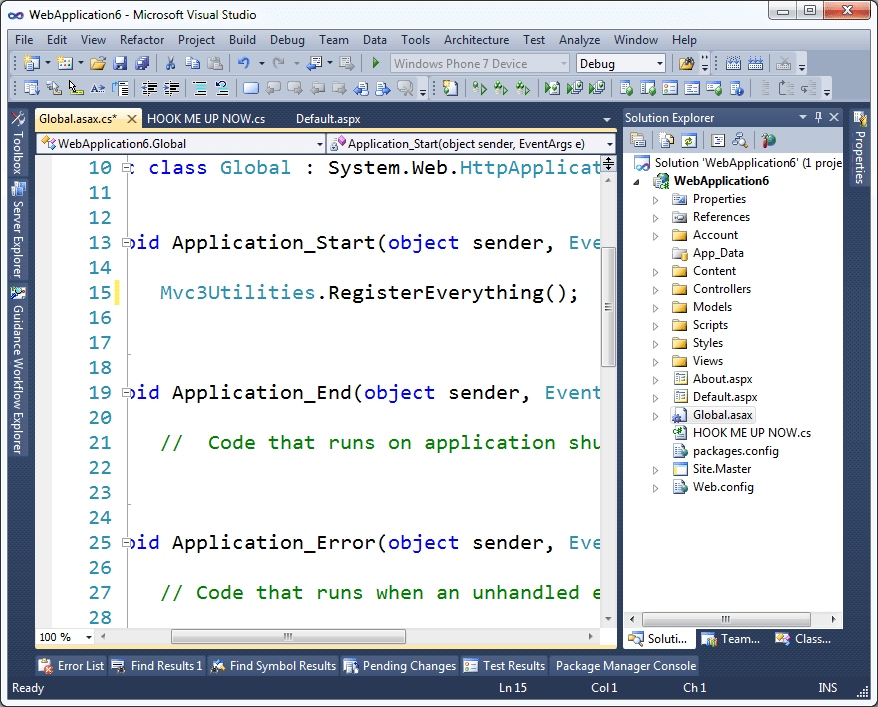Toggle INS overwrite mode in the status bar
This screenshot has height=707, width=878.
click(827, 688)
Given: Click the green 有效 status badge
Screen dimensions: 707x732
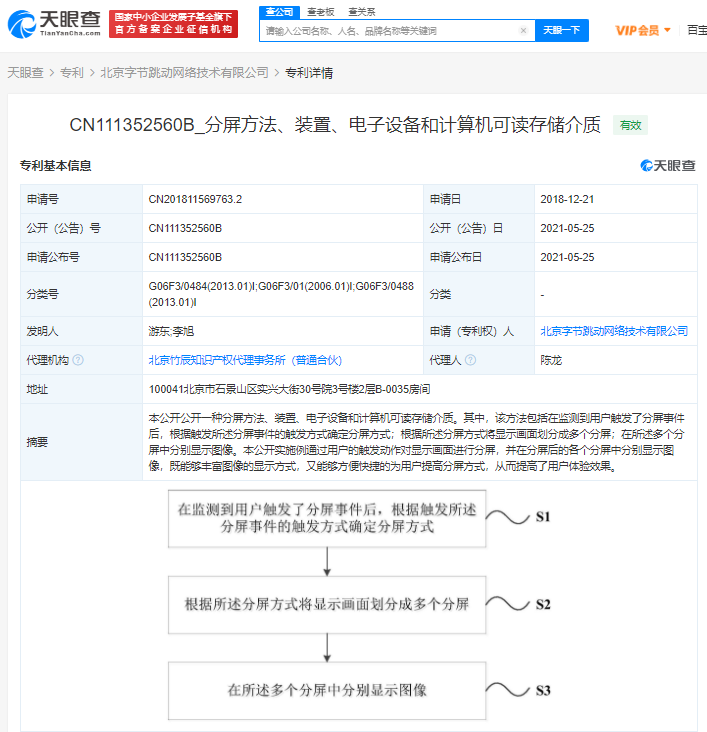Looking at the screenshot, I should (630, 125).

* * *

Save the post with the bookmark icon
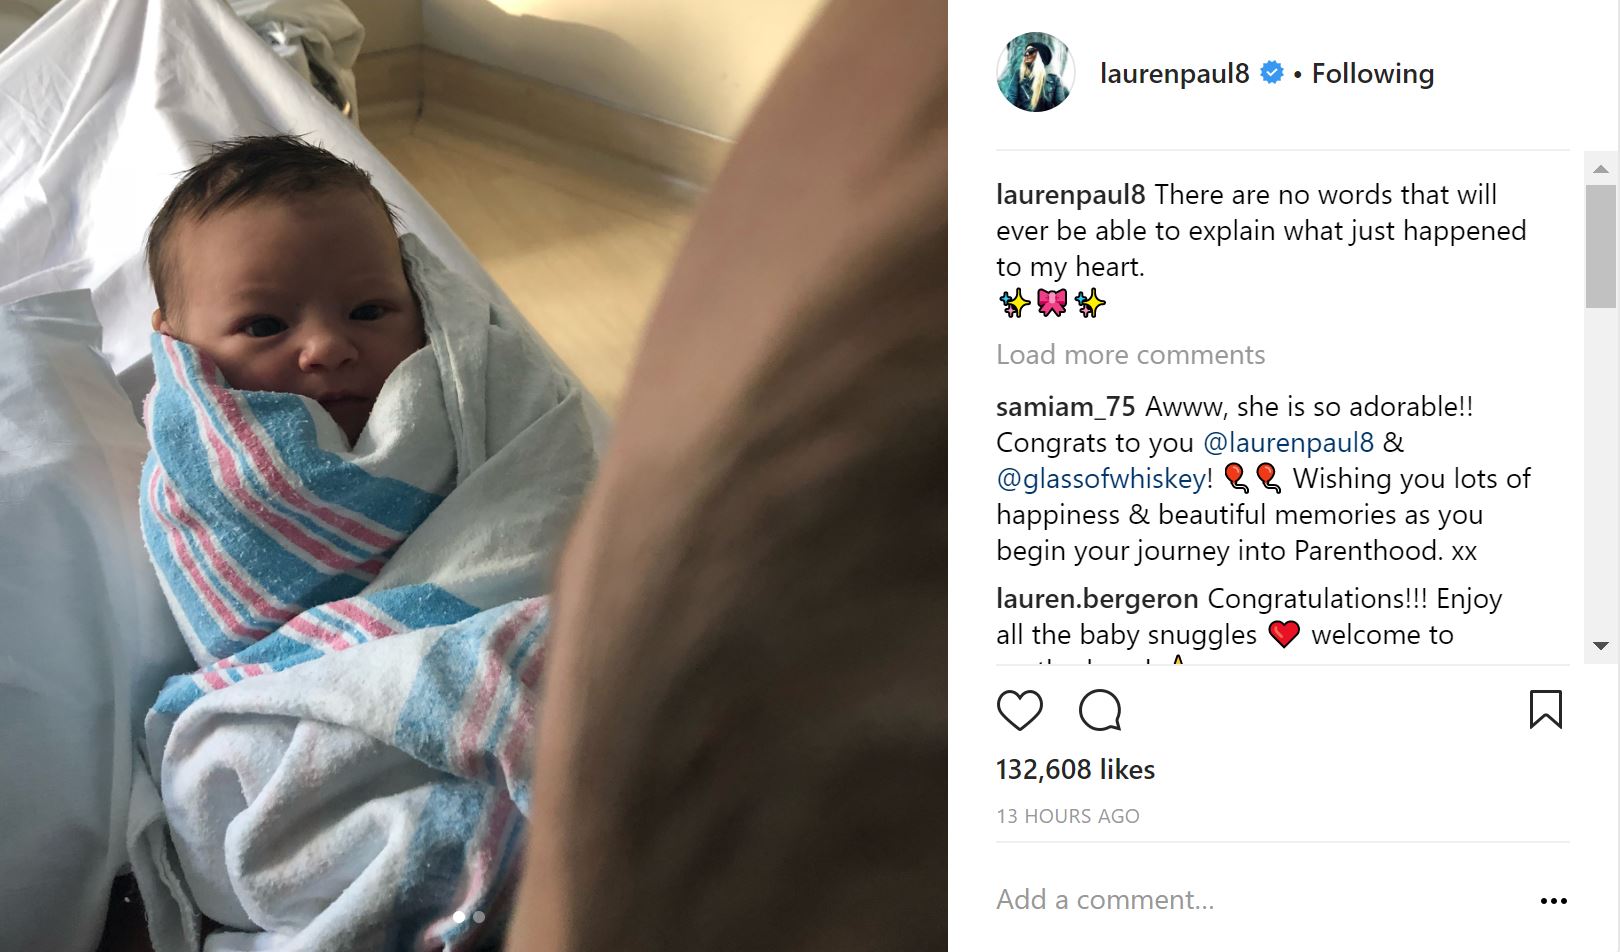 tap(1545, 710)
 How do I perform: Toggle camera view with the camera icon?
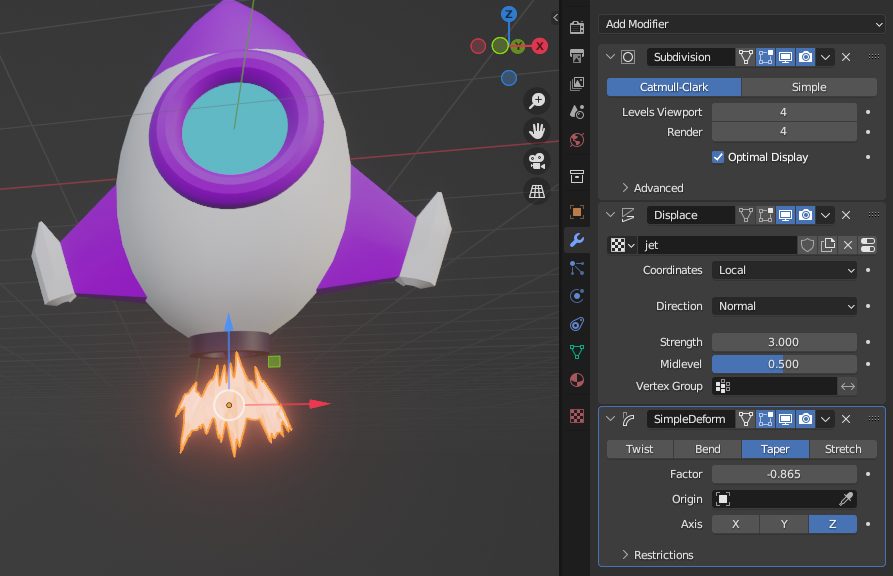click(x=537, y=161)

**Directions**: Reproduce the material verbatim, starting at the line that contains "Save the post with the bookmark icon" and ending at the line that contains "click(x=537, y=161)", with both of those lines included. Leave the pictures out of your answer.

**Reply**:
Save the post with the bookmark icon
 tap(1545, 710)
 How do I perform: Toggle camera view with the camera icon?
click(x=537, y=161)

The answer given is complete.